While the federal JOBS Act has made it easier for biotech companies to go public, the head of the state’s biotech group said the outcome of Morristown-based Durata Therapeutics‘ initial public offering last week is giving other New Jersey firms pause.
“An IPO is a major vehicle for cash, if it can be done successfully,” said Debbie Hart, president of BioNJ. “I hope many others are considering an IPO and do have a successful one, but it’s one thing to make a decision to go public and another to be successful and get the investment.”
In March, Durata proposed to sell 6.3 million shares at $11 to $13 a share in a bid to raise $82 million to bring its drug candidate Dalbavancin to market. Last week, however, the company closed its IPO of 7.5 million shares at the discounted price of $9 a share, for a total of $68 million.
Hart said venture capitalists have recently turned their attention away from biotech firms to other technology sectors, like health care information technology, where “the turnaround is considerably less” for a return on investment.
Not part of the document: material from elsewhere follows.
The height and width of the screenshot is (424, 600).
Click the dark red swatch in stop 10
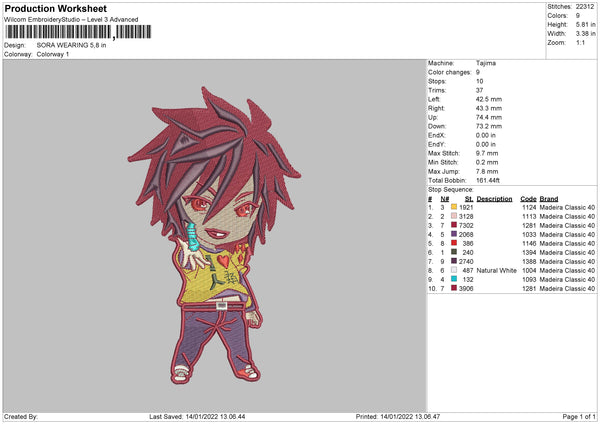pyautogui.click(x=454, y=288)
According to the latest MoneyTree report by PricewaterhouseCoopers LLP and the National Venture Capital Association, the amount of investments made by venture capitalists in biotech firms fell nearly 52 percent in the second quarter of the year compared to the same period in 2011, with $696.8 million invested in 90 companies, compared to $1.4 billion in 129 companies in the second quarter of the previous year.
“In biotech, the time it takes to bring a drug to market and for a VC to have an exit and recoup their investment is a long time. It takes 10 to 15 years and $1 billion on average today to bring a drug to market, and the odds are pretty good that it’s going to fail,” Hart said. “On top of that, VCs are constrained because their investors are constrained. It’s still a domino effect of the recession. On any given day, an IPO could be more or less successful.”
As an alternative to the IPO approach for funding, Hart said startup biotech firms have collaborated with larger pharmaceutical companies that are forming venture capital funds of their own for the purpose of bringing drugs to the market and ensuring reimbursement from insurance companies down the road.
“A company can become profitable from reimbursements, but VCs are more likely to want out before that,” Hart said. “In the current climate, and going forward with the Affordable Care Act … reimbursement is the ultimate bottom line. Drug development will be further scrutinized moving forward, so it’s more important for companies to think of reimbursement way down the road throughout all of their activities to make sure they are viable.”
Representatives for Durata declined to comment for this story.